Der berühmte amerikanische Ethnologe Paul Stoller in Seattle.
Es braucht eine Außenperspektive
Stoller ist einer der bekanntesten amerikanischen Ethnologen, der umfangreich über Magie und Hexerei in Nigeria publiziert hat. Auf Deutsch veröffentlichte er “Im Schatten der Zauberer”. In den vergangenen Jahren wurde ihm oft vorgeworfen, Afrika zu exotisieren und auf Klischees zu reduzieren. Immer öfter wird er auch gefragt, wie er sich als “alter Mann” anmaßen könne, über solche “ura-afrikanischen” Themen zu sprechen. Er findet lakonisch, dass es darauf ankommt, ob das, was jemand schreibt, wahr ist.
Auch die Forderung nach solidarischer Ethnologie ist fragwürdig, gerade wenn es um Stollers Sujets geht. Soll er sich zum Verfechter der magischen Weltanschauung und des Hexenglaubens machen?
Stoller beobachtet, dass viele Studierende zögern, in anderen Kulturen zu recherchieren, um solchen Vorwürfen nicht ausgesetzt zu sein. Es gibt eine Tendenz zur Introspektion: Die Menschen interessieren sich nur für ihre koloniale Vergangenheit, Ausbeutung und unbewusste Vorurteile, anstatt sich dem Fremden wirklich auszusetzen.

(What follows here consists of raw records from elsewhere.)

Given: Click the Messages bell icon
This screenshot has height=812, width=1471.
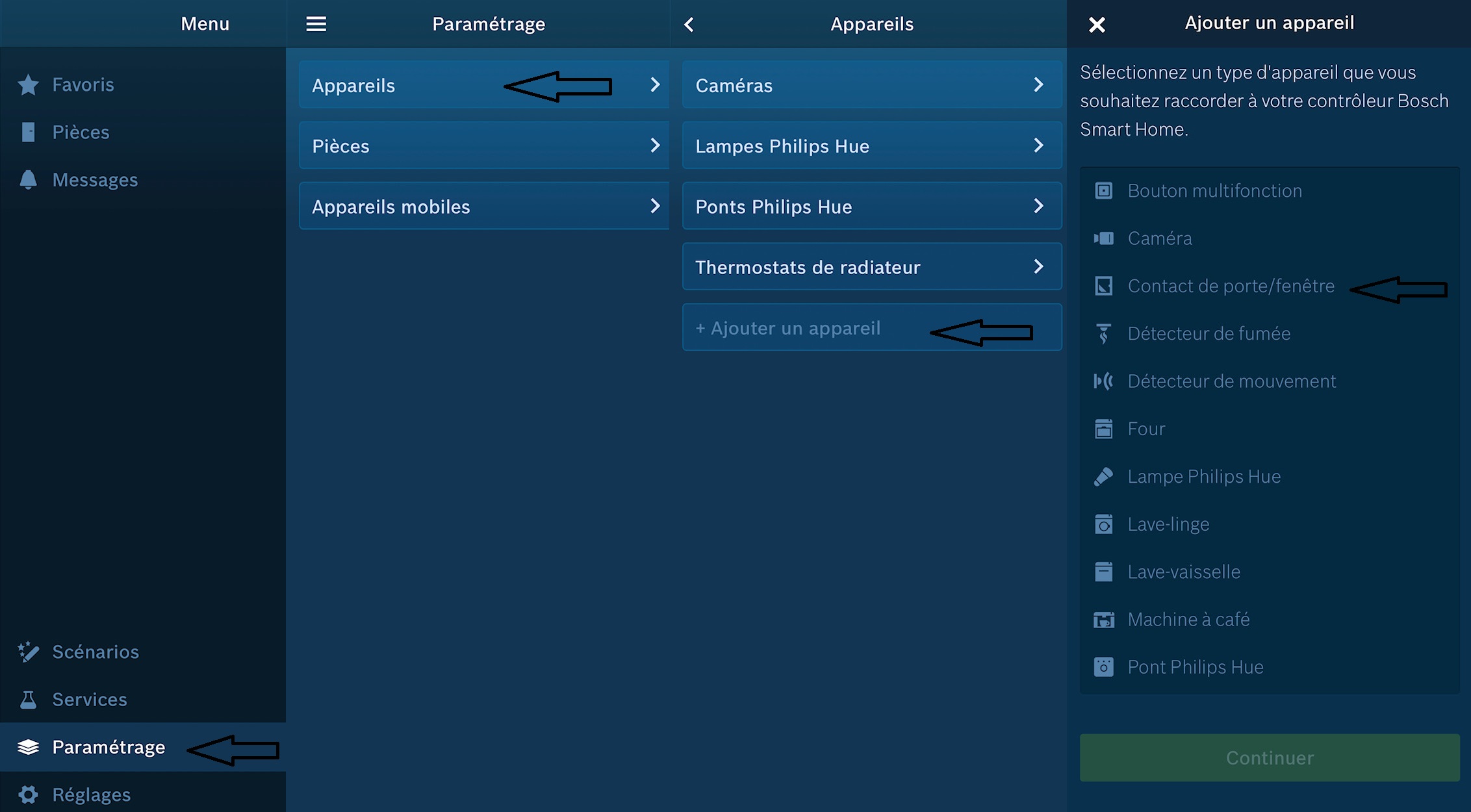Looking at the screenshot, I should point(28,179).
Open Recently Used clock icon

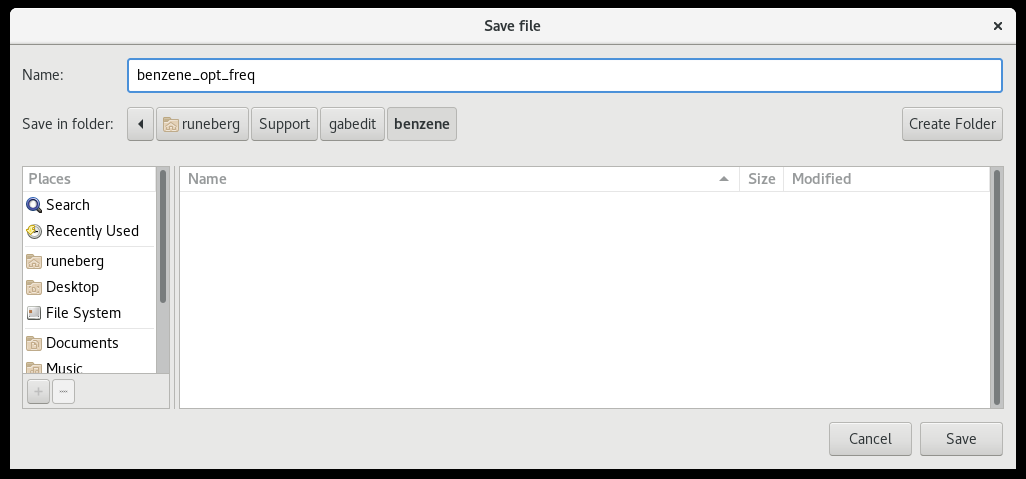pos(34,231)
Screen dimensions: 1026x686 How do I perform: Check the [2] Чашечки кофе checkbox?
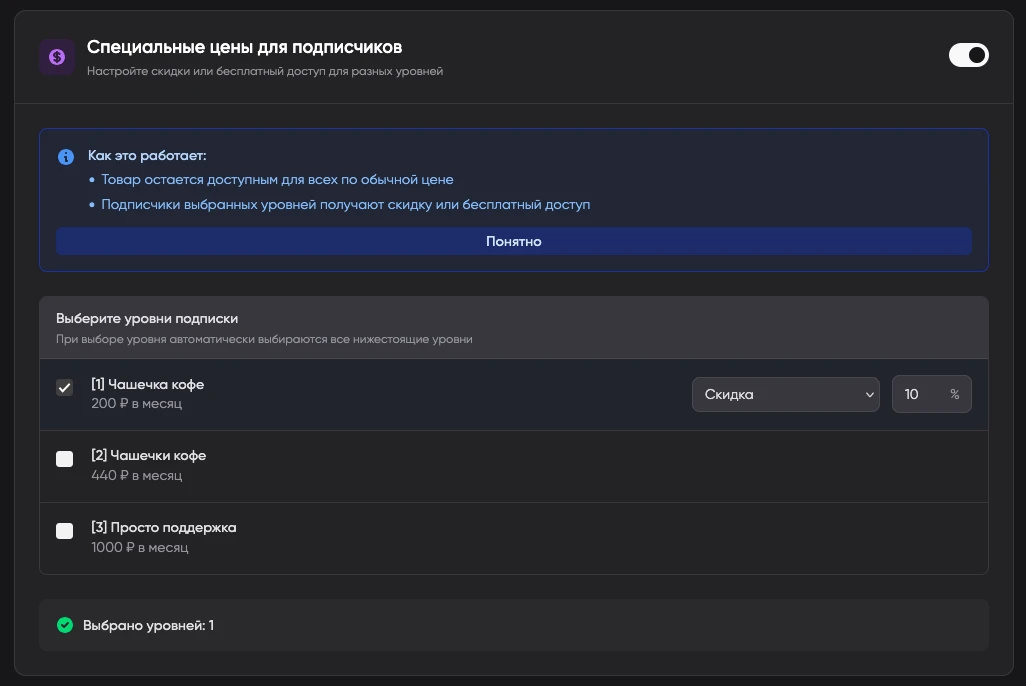click(x=65, y=459)
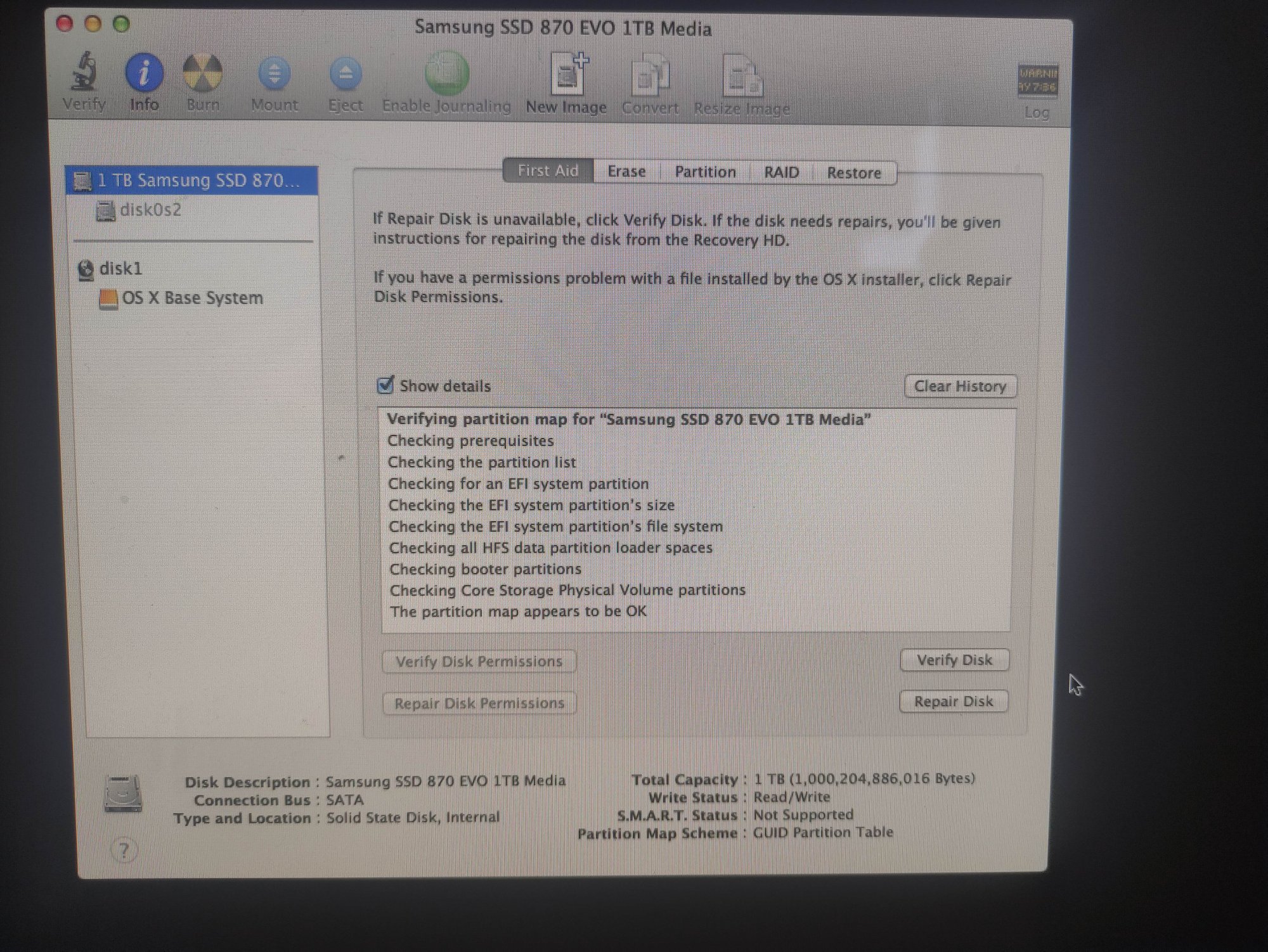Image resolution: width=1268 pixels, height=952 pixels.
Task: Switch to the Erase tab
Action: (626, 172)
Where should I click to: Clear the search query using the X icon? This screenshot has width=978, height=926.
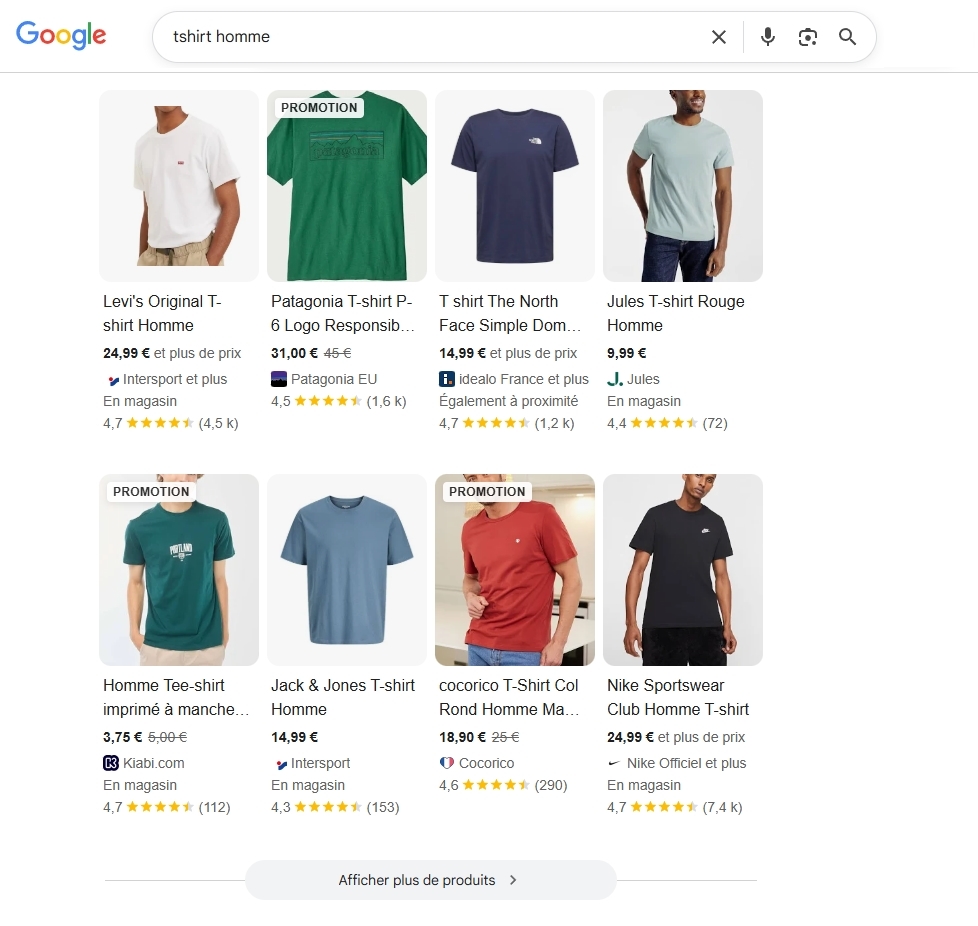click(718, 36)
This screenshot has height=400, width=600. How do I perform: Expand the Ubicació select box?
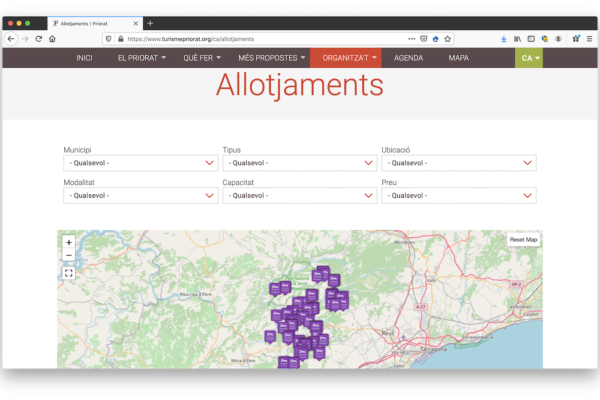tap(458, 163)
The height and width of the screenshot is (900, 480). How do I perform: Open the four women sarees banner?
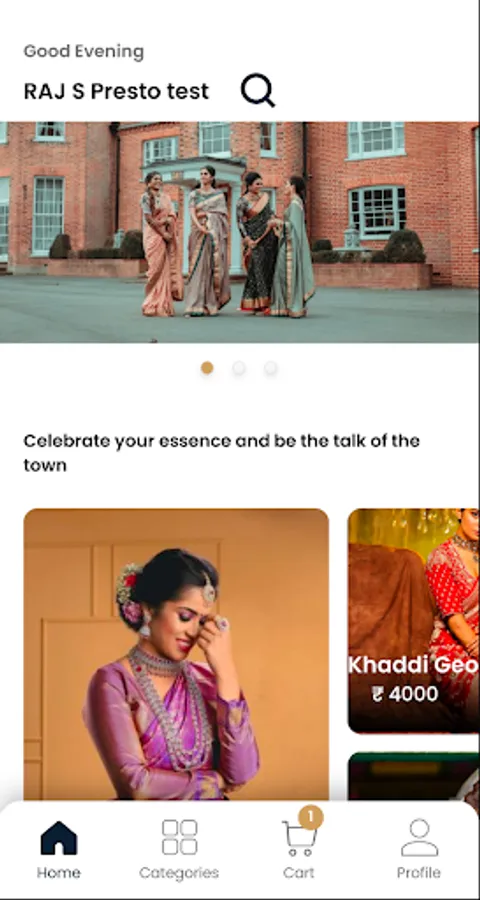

Der Wissenschaftler hält es für eine Sackgasse, dass jeder nur über sein eigenes Leben schreibt. Selbst wenn dies geschieht, gibt es oft Intellektuelle der Oberschicht, die nicht unbedingt “derselben Kultur” angehören. Außerdem muss ein Oszillieren zwischen dem Blick von innen und dem distanzierten Blick von außen stattfinden. Er erwähnt das Projekt «Navaho Film Themselves»: «1966 gingen drei Ethnologen zu den Navajo, gaben ihnen eine Kamera, brachten ihnen den Umgang damit bei und baten sie, ihr Leben zu dokumentieren. Zwei von ihnen drehten fast identische Filme über einen Medizinmann, der die Geister beschwört. Die Filme waren drei Stunden lang und zeigten die Gesänge der Navajo-Sprache in einer einzigen Einstellung.”
Spiegel statt Fenster
Das schaue sich keiner an, sagt Stoller. „Keine Übersetzung, keine Erklärung, keine Integration in das Dorfleben. Um so etwas für Außenstehende verständlich und interessant zu machen, braucht es ethnologische Vermittlung.”
Dies dürfte jedoch in der Ethnologie zunehmend zu einer Minderheitenansicht werden. Es ist wohl nur eine Frage der Zeit, bis die einstige „Ethnologie“ bröckelt und sich auflöst. Das ist schade, denn diese Selbstdemontage geschieht ausgerechnet im Namen von Respekt und Antirassismus, führt aber letztlich dazu, dass jedes Gerede vom „Anderen“ suspekt wird. Diese Horizonterweiterung war einst das Ziel der Ethnologie, gilt heute aber vielen als postkolonial. Im Namen der Rücksichtnahme werden die Fenster geschlossen, damit jeder in seine kleine, vertraute Spiegelwelt eingekapselt werden kann.